• [What is being asked]:
Wherever the string "chevron" appears in a line of the listing below, report that line.

________

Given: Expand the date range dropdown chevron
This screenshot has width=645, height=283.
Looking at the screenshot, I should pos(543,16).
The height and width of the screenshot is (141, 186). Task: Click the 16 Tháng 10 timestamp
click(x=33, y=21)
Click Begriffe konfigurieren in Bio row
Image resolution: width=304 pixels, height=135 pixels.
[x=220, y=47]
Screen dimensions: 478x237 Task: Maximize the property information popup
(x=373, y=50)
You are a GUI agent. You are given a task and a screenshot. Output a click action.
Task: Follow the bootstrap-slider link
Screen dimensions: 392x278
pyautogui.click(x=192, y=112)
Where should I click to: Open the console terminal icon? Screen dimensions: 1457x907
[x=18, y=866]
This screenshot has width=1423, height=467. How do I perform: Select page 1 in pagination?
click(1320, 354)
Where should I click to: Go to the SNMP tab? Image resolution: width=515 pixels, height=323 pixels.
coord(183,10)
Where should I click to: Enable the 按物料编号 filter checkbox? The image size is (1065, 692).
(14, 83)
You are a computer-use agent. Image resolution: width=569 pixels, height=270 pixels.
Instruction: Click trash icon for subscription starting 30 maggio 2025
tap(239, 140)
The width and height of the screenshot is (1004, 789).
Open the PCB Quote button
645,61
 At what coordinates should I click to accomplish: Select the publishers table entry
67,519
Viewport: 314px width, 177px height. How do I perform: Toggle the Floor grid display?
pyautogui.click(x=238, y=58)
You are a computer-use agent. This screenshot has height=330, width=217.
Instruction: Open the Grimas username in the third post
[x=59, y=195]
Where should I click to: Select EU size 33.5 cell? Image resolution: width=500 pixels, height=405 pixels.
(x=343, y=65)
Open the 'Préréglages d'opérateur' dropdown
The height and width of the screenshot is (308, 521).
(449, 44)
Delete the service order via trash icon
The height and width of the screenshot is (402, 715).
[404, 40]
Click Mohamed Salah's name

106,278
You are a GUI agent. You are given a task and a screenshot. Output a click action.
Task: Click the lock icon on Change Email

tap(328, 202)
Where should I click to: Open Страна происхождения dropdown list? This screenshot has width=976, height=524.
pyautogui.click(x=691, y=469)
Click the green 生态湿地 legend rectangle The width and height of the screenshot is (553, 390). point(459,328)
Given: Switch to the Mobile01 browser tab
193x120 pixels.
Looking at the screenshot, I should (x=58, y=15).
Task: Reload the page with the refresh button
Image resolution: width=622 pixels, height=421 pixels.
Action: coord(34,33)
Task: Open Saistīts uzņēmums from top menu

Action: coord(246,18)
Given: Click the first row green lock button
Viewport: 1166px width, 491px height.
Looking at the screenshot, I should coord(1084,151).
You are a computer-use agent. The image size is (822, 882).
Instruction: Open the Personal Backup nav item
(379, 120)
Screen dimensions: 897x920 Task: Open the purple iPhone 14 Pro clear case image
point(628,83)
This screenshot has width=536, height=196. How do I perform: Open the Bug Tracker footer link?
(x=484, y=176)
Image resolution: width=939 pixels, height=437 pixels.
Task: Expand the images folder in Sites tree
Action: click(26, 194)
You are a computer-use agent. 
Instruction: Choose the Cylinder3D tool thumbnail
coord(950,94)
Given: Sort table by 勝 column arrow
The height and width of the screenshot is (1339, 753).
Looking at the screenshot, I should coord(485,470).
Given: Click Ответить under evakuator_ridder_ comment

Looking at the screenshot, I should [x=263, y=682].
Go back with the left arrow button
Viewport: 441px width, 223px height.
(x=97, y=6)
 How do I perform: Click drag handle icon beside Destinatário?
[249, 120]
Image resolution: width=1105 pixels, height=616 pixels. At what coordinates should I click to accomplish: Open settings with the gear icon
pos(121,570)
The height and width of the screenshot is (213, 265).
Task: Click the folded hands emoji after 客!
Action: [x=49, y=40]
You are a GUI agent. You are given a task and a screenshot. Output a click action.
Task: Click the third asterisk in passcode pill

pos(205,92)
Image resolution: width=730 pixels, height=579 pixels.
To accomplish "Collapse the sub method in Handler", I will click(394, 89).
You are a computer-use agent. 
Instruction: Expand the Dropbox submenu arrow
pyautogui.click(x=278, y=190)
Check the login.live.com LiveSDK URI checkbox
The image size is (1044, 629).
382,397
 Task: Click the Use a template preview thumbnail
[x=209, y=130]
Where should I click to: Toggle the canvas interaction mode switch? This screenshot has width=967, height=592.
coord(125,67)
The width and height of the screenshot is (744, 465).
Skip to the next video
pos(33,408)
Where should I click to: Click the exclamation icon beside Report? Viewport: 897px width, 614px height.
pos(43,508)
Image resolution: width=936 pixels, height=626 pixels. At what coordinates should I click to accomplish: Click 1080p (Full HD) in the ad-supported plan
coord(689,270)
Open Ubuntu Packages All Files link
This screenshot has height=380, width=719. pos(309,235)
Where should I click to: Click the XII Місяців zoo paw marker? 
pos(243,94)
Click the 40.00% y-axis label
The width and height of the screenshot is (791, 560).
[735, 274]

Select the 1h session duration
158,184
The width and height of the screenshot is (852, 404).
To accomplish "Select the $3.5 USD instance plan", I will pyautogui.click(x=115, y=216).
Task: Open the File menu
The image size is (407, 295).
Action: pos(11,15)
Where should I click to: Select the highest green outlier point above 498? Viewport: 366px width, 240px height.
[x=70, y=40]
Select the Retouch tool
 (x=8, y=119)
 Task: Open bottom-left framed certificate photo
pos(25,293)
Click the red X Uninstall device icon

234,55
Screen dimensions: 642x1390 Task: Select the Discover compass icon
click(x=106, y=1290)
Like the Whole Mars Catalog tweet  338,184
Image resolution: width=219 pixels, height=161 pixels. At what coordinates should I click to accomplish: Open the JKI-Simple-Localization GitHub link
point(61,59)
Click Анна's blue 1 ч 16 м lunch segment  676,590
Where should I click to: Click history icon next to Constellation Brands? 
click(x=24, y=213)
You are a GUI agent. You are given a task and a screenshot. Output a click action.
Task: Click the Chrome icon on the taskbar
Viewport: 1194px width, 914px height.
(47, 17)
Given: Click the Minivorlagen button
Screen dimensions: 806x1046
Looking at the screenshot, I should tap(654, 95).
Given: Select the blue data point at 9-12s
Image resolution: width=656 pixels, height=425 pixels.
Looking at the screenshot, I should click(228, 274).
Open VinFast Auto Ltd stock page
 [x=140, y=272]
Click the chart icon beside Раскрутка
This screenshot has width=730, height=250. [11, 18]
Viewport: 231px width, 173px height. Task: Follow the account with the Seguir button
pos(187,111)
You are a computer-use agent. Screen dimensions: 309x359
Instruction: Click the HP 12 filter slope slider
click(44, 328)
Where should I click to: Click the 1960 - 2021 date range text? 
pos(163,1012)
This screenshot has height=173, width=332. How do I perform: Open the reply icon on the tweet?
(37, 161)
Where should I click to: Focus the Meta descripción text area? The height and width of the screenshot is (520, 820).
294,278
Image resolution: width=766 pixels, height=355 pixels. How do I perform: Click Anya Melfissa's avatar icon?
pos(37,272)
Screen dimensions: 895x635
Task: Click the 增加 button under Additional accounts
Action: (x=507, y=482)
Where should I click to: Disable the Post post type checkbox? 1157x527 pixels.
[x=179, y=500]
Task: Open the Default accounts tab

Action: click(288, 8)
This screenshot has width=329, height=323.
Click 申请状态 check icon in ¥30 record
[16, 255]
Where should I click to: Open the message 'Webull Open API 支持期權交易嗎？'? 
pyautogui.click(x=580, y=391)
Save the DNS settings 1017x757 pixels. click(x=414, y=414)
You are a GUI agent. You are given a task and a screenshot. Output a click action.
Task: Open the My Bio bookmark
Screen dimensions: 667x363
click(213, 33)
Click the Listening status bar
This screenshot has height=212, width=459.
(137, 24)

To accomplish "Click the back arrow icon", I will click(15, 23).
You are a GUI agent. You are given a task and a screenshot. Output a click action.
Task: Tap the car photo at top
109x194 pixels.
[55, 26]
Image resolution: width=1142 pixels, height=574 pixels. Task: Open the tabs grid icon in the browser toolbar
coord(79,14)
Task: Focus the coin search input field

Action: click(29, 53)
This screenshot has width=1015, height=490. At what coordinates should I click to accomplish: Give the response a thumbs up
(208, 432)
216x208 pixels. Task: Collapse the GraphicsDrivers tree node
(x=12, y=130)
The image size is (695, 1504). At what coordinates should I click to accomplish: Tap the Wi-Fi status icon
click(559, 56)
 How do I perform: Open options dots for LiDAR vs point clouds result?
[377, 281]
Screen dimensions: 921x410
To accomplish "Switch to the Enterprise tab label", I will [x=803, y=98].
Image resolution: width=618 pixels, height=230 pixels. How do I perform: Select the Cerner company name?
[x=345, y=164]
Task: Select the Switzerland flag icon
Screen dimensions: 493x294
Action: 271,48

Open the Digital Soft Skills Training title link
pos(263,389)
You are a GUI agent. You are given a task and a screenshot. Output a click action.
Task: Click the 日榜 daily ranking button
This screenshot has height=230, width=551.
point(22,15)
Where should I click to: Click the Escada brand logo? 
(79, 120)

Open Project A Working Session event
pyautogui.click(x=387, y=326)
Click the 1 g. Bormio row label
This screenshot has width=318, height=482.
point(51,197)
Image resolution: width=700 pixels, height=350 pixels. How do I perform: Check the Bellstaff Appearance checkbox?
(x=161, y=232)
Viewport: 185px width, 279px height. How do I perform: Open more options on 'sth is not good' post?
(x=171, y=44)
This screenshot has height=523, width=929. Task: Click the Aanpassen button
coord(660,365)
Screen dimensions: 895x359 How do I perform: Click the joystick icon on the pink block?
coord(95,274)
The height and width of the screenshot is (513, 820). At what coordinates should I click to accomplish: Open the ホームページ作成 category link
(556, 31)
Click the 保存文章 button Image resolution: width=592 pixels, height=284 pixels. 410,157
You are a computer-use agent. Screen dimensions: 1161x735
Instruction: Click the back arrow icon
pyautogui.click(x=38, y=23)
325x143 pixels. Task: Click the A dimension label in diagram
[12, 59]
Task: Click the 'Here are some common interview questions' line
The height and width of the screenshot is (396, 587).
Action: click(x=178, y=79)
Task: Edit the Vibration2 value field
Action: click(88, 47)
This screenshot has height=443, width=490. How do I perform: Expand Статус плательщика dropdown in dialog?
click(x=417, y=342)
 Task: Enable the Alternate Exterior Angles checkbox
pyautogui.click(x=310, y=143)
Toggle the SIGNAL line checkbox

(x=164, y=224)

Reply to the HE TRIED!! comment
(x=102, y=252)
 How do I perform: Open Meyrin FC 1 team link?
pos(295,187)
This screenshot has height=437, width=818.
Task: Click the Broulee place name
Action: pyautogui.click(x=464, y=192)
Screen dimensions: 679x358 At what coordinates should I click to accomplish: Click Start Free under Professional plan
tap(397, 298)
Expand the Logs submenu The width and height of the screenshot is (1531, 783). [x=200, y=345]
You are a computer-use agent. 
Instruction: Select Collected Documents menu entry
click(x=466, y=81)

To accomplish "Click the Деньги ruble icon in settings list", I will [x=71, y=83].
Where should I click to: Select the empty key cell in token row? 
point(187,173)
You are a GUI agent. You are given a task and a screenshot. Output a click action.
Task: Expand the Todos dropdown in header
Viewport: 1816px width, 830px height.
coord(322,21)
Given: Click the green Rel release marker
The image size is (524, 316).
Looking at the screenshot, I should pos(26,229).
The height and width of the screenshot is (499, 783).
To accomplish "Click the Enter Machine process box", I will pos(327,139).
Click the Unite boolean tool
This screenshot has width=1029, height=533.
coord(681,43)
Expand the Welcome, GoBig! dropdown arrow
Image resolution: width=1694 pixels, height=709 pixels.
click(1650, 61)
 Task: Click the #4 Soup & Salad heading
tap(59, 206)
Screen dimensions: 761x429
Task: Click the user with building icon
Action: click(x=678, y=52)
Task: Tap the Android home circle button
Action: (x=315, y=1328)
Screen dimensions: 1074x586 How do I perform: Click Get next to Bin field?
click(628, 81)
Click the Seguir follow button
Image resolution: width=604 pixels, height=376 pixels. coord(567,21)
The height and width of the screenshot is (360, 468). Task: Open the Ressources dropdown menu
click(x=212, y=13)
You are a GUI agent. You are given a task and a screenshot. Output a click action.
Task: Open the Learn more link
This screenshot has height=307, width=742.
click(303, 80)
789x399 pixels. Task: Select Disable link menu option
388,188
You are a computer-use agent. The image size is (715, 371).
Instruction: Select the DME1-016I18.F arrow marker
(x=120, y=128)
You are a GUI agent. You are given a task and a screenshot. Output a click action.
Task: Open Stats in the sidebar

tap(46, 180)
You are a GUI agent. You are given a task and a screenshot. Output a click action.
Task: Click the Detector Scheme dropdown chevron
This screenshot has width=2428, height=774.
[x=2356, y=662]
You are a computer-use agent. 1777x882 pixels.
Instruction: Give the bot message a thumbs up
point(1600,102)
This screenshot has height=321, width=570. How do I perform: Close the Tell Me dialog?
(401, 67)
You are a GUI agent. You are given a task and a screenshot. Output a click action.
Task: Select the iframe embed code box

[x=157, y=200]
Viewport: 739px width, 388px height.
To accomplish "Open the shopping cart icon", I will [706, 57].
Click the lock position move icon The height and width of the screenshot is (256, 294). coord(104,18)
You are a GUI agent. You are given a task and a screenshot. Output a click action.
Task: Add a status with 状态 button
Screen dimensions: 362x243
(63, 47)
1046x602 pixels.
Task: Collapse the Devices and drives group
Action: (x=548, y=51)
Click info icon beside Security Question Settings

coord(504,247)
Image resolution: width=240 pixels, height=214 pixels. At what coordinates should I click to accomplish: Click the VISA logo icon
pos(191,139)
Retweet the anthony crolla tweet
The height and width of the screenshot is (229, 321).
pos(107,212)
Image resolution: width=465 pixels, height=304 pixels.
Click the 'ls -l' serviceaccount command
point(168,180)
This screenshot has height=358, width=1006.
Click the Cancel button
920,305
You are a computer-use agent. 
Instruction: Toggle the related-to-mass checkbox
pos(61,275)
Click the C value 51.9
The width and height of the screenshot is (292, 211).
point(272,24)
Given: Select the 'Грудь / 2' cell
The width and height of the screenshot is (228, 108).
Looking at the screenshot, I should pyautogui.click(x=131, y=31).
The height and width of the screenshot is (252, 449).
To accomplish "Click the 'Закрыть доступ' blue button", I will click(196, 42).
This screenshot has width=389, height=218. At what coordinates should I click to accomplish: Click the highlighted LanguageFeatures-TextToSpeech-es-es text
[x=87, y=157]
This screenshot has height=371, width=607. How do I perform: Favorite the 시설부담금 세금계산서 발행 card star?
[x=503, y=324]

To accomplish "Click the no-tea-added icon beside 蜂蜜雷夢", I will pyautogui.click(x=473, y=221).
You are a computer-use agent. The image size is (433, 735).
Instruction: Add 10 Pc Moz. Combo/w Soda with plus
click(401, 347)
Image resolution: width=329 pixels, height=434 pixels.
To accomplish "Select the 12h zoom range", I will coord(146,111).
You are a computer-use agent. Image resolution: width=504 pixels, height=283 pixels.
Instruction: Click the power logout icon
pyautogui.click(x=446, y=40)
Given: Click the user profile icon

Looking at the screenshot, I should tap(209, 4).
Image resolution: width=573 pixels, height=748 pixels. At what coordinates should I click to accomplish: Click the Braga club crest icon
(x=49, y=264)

________

• [Answer area]:
Given: Expand the date range dropdown chevron
Task: Click the Detector Scheme dropdown chevron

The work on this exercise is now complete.